We have shown that our people-centered, iterative design and evaluation approach used in the design of an embodied metaphor-based learning system (MoSo Tangibles) was effective in both identifying and implementing embodied metaphors. In this section, we will discuss what we have learned from the implementation of this approach and what we can generalize in order to inform other researchers and designers. Furthermore, we will discuss a comparison with previous work.

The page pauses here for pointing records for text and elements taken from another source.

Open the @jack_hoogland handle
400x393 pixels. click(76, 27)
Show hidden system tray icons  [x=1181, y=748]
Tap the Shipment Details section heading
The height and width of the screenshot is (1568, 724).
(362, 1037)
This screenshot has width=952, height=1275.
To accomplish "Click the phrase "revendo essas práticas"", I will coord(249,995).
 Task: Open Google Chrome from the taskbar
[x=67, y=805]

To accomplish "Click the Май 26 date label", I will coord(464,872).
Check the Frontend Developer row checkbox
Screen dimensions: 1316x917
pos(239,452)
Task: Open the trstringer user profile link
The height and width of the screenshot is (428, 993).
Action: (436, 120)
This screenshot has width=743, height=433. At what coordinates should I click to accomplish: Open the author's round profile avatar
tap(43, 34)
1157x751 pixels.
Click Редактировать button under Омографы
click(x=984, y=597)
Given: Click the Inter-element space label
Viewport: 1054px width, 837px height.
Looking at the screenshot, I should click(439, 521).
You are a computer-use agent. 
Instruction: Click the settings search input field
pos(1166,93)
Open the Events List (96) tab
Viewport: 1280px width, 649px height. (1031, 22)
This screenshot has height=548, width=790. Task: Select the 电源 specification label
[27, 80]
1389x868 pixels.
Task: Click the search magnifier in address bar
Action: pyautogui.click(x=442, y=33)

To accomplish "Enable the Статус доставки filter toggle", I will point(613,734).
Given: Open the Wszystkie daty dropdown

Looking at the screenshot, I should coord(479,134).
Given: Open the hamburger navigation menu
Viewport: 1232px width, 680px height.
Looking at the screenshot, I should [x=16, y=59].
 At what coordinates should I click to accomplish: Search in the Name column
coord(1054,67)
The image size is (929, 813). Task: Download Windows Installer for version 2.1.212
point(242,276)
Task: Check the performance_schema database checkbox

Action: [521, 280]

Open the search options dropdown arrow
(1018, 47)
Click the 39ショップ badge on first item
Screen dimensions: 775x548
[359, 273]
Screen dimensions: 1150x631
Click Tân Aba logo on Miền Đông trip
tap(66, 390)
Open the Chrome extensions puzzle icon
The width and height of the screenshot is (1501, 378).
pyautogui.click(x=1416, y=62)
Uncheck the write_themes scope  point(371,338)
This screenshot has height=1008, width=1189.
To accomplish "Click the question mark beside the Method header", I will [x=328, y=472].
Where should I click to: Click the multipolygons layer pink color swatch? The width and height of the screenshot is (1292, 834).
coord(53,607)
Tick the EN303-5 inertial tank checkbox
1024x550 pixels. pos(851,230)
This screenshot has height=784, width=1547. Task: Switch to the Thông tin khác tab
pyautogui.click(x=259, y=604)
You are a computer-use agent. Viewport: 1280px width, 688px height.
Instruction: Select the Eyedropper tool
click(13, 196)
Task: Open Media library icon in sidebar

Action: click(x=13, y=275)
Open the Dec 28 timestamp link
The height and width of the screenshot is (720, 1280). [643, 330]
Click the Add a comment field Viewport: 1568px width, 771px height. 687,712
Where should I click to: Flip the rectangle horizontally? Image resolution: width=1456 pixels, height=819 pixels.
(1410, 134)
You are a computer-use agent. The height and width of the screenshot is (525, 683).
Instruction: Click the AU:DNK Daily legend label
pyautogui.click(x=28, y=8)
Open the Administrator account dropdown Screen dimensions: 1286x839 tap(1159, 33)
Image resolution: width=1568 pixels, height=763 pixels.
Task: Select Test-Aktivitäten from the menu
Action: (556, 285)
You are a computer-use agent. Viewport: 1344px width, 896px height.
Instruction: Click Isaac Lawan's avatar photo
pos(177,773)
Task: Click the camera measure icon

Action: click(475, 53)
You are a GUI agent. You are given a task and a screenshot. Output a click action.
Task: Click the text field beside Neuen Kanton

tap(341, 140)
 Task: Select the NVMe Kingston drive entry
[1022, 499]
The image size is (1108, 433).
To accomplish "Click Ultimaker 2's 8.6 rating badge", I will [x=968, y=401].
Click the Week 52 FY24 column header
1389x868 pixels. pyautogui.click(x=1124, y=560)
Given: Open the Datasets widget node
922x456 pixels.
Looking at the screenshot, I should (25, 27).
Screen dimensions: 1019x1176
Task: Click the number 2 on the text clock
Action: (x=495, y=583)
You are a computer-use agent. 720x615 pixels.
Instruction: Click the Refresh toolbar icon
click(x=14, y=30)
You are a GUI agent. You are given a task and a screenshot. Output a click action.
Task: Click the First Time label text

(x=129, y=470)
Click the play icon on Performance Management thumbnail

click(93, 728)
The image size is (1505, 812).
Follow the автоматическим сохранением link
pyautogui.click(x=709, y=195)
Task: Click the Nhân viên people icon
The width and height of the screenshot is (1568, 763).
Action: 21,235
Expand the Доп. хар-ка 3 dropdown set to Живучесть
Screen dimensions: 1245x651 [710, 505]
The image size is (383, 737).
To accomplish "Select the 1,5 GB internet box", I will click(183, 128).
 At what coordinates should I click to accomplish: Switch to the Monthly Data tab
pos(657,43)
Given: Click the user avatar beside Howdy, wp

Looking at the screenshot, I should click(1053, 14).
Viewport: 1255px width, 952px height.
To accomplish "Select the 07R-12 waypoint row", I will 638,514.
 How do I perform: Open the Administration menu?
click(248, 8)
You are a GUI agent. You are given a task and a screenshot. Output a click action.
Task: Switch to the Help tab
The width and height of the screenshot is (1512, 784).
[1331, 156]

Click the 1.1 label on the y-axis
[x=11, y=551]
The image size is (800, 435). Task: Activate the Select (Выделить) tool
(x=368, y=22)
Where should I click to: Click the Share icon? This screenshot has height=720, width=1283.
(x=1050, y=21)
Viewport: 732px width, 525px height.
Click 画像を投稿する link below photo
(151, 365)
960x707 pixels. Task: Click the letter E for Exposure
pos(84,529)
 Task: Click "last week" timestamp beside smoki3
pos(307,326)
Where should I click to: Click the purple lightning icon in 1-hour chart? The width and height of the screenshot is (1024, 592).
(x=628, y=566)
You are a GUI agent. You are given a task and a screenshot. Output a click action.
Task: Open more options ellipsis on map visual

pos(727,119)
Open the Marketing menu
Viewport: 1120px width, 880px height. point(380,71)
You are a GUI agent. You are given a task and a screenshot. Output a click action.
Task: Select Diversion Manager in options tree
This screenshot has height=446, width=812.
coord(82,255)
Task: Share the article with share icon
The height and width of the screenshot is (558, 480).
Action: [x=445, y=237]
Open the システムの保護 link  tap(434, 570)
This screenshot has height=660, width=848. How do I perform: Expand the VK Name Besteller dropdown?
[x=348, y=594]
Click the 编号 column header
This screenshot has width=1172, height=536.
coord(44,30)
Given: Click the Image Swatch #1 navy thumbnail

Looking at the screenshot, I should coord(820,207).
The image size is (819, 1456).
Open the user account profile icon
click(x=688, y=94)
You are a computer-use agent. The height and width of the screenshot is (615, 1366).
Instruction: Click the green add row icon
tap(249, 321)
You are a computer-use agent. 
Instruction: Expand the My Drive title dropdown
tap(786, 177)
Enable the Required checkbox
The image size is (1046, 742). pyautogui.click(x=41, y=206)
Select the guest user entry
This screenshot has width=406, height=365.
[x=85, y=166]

Identifying and selecting embodied metaphors
The design approach described in this paper consists of five phases and relies mainly on user involvement during several iterations. In the enactment phase (user study 1), children enacted sound changes either through whole-body movement or with a generic and non-interactive artifact (a plastic ring). In both the low-fidelity evaluation (user study 2) and high-fidelity evaluation (user study 3) phase, newly designed artifacts were used. When comparing the results of these different studies, we see that design constraints (e.g., generic versus specifically designed artifact) are of great influence on the results of such studies. As mentioned before, the near–far schema was not identified in user study 1, but nevertheless, we implemented it in artifacts evaluated in user study 2 as well as in our final design. The near–far schema was also used in the (whole body) interaction model of the Sound Maker , where children worked in pairs. This indicates that “restricting” the children to use one artifact (the ring) or one body (their own body) can result in different metaphors than the ones found when specifically designed artifacts are used or when multiple artifacts or bodies are involved in the exploration. Enactment studies (user study 1) may benefit from offering participants several different materials to perform the enactments with (e.g., use multiple artifacts, encourage collaboration).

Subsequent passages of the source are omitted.